We manually add AQMIX AQR Managed Futures Strategy Fund Class I to the list which is a mutual fund but has in comparison to the ETFs has been around for longer (since 2010).
DT::datatable(etfdb,
extensions = c('FixedColumns',"FixedHeader"),
options = list(scrollX = F,
paging=T,
fixedHeader=TRUE))
We download price data from Yahoo Finance.
etf_prices <- tq_get(etfdb$ticker, from = 0)
etf_prices |> saveRDS("data/uncorrelatedetfs/etf_prices.RDS")
spy <- tq_get("SPY", from = 0)
spy |> saveRDS("data/uncorrelatedetfs/spy.RDS")
agg <- tq_get("AGG", from = 0)
agg |> saveRDS("data/uncorrelatedetfs/agg.RDS")
etf_prices <- readRDS("data/uncorrelatedetfs/etf_prices.RDS")
spy <- readRDS("data/uncorrelatedetfs/spy.RDS")

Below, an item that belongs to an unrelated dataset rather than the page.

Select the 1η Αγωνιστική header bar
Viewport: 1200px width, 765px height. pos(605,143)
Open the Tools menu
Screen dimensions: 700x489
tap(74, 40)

agg <- readRDS("data/uncorrelatedetfs/agg.RDS")
etf_prices |>
group_by(symbol) |>
summarise(from = min(date),
to = max(date)) |>
ungroup() |>
left_join(etfdb, by = c("symbol" = "ticker")) |>
mutate(aum = parse_number(aum),
MF = ifelse(grepl("Managed", name), "MF", "Other")) |>
ggplot() +
geom_segment(aes(x = from, xend = to, y = reorder(symbol, desc(from)), yend = reorder(symbol, desc(from)),
color = aum),
size = 2) +
# highlight managed futures
geom_segment(data = ~. |> filter(MF == "MF"),
aes(x = from, xend = to, y = reorder(symbol, desc(from)), yend = reorder(symbol, desc(from)),
color = aum),
size = 2) +
geom_text(aes(x = from, y = reorder(symbol, desc(from)), label = symbol),
nudge_x = -1, hjust = 1) +
# red dot if MF
geom_point(data = ~. |> filter(MF == "MF"),
aes(x = from, y = reorder(symbol, desc(from))),
size = 2, color = "red") +
labs(title = "Alt ETFs Inception and AUM (red dot = Managed Futures)",
x = NULL, y = NULL, color = "AUM M$") +
scale_color_viridis_c() +
theme(legend.position = "bottom")
etf_returns <- etf_prices |>
group_by(symbol) |>
transmute(symbol, date, r = adjusted/lag(adjusted)-1) |>
ungroup() |>
drop_na()
annual_rets <- etf_returns |>
group_by(symbol, year = year(date)) |>
filter(n() > 240 | year == 2024) |>
summarise(r = prod(1+r)-1)
annual_rets |>
group_by(symbol) |>
mutate(minyear = min(year)) |>
ggplot(aes(x = year, y = reorder(symbol, -minyear), fill = r>0)) +
geom_tile(color = "white") +
geom_text(aes(label = scales::percent(r, accuracy = 0.1)), size = 3, color = "white") +
scale_fill_manual(values = c("red", "darkgreen")) +
scale_x_continuous(breaks = seq(2000, 2050, 1)) +
labs(title = "Annual Returns",
x = NULL, y = NULL, fill = NULL) +
theme(legend.position = "none")
The main selling point of managed futures is that they deliver positive returns while being uncorrelated with other asset classes. We look at the uncorrelatedness in a moment, but for now in the chart above, we see that the returns of can vary quite a bit from year to year. Interestingly, in 2024 so far, most of the ETFs have delivered positive returns (only 7/48 red).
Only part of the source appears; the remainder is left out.